Utilizando a classificação de Gil (2006), este estudo recorreu a um tipo de pesquisa: por pautas. A entrevista por pautas apresenta certo grau de estruturação, já que é guiada por uma relação de pontos de interesse, que o entrevistador vai explorando ao decorrer da mesma. Assim, o objetivo foi o de realizar poucas perguntas diretas e deixar que o entrevistado falasse livremente, disponibilizando,

pouco a pouco, o enredo de interesse. Esse tipo de entrevista foi realizado com seis fornecedores, com três representantes das empresas focais e com a representante da Associação dos Produtores de Hortigranjeiro da CEASA do Rio Grande do Sul, totalizando dez entrevistas. Para Yin (2001) o tipo de entrevista utilizado nessa pesquisa teria a denominação de entrevista focal, sendo uma entrevista baseada na espontaneidade do entrevistado, possuindo ainda um caráter informal. Contudo, o pesquisador segue um conjunto de perguntas previamente elaboradas.

4.6.4 Observação

Através da observação direta, pode-se encontrar ou verificar comportamentos e condições ambientais que também foram uma importante fonte de evidências para o estudo de caso em questão, pois, conforme corrobora Yin (2001), a observação direta traz uma nova dimensão na hora de compreender tanto o contexto, quanto o fenômeno que está sendo estudado.

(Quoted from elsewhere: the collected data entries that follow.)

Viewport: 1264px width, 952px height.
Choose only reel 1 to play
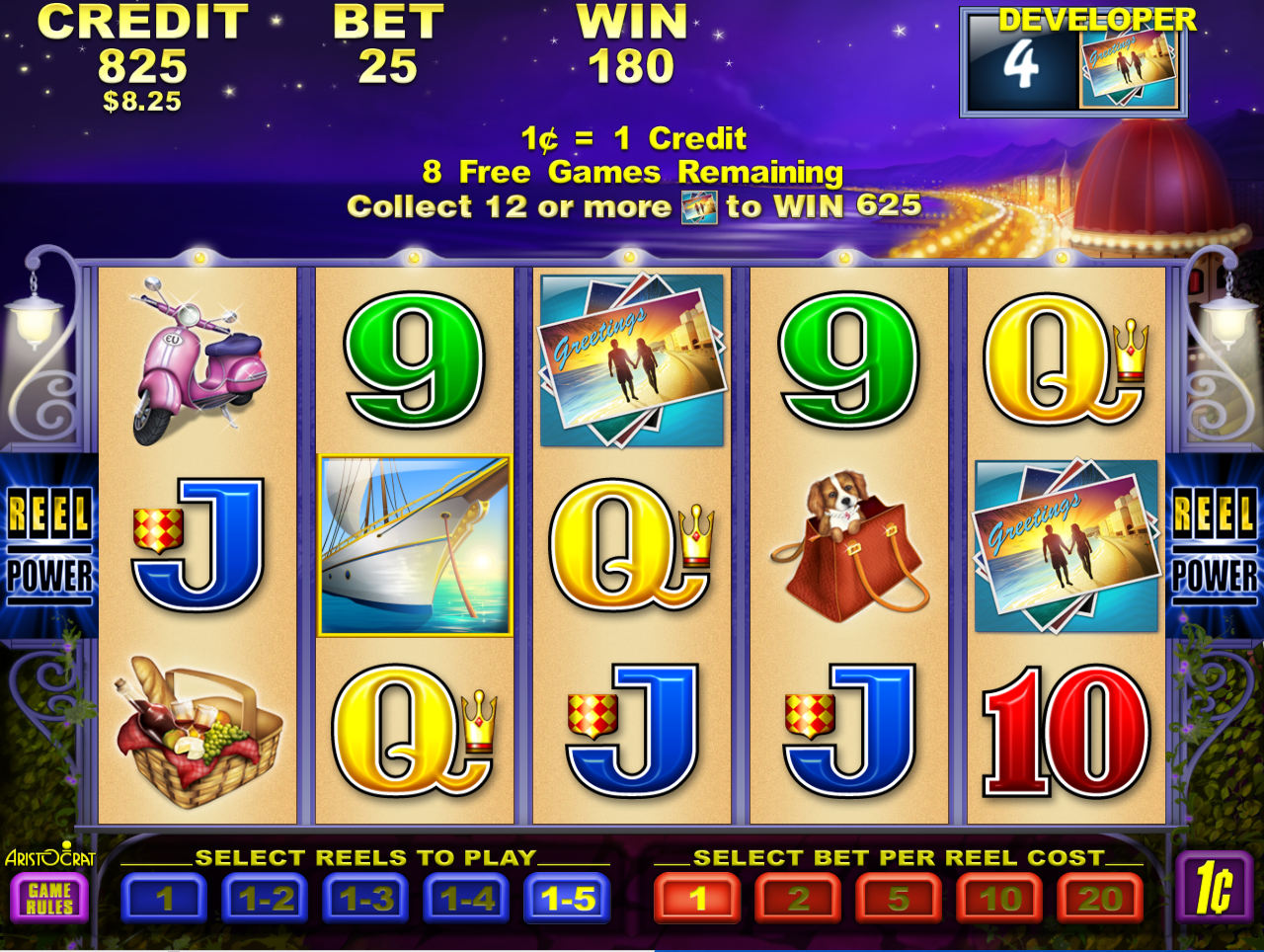165,899
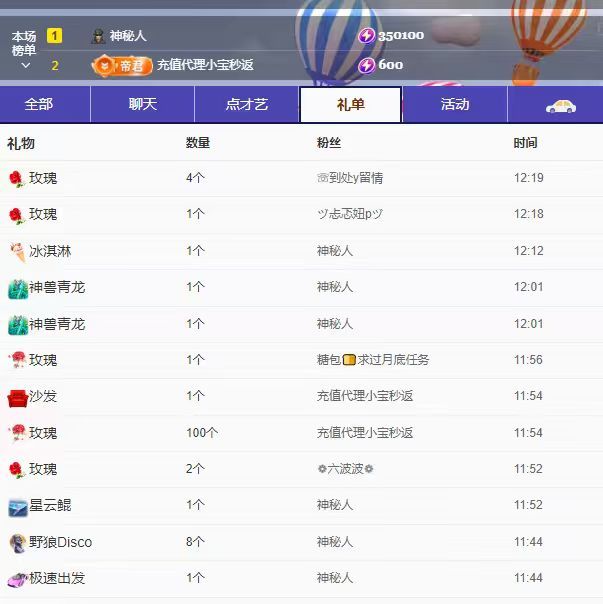Image resolution: width=603 pixels, height=604 pixels.
Task: Click the mystery user avatar at rank 1
Action: [98, 36]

Gil (2006) assevera que a observação simples, embora possa ser considerada espontânea, informal, não planificada, está em um plano científico, pois vai além da simples constatação dos fatos, ou seja, após a coleta dos dados via observação, o pesquisador realiza um processo de análise e interpretação, o que confere um caráter de sistematização e controle. Contudo, ressalta Gil (2006) que o primeiro obstáculo a ser superado refere-se ao ‘o que observar’. Para tanto, não existem regras fixas, embora alguns itens possam ser salientados, conforme demonstra a Tabela 2.

Tabela 2 – Itens observados

Os sujeitos Quais as suas idades? Que movimentos seus corpos expressam? Quem são? Quantos são? A que sexo pertencem? O cenário Onde as pessoas se situam?

Quais as características desse local?

O comportamento social Como as pessoas se relacionam? De que modo realizam seus atos? Que linguagem utilizam? Fonte: GIL (2006, p. 112) Elaborado pela autora.

O registro dos itens observados foram feitos através de fotos, anotações, gravações, e, principalmente, pelo registro na memória, considerando que, em muitas situações, poderia ser comprometida a naturalidade da observação através da utilização destes instrumentos. Assim como, foi vedado o seu uso (Rede 1 e Rede 2).

A observação foi realizada informalmente durante o acompanhamento de todos os elos pertencentes à cadeia, desde produtores, passando pelos elos atacadistas, áreas de venda do varejo e ambientes onde foram realizadas entrevistas, auxiliando, assim, na análise do contexto onde está inserida a organização responsável pela coordenação da cadeia. Serviu, também, para a construção do ‘cenário’ relativo ao setor de FLV dentro dos supermercados (viés intra-organizacional), através da observação do espaço utilizado dentro da loja, do fluxo de consumidores finais, das características dos produtos, das formas de exposição, das embalagens utilizadas, do uso de selos, de placas de identificação, etc.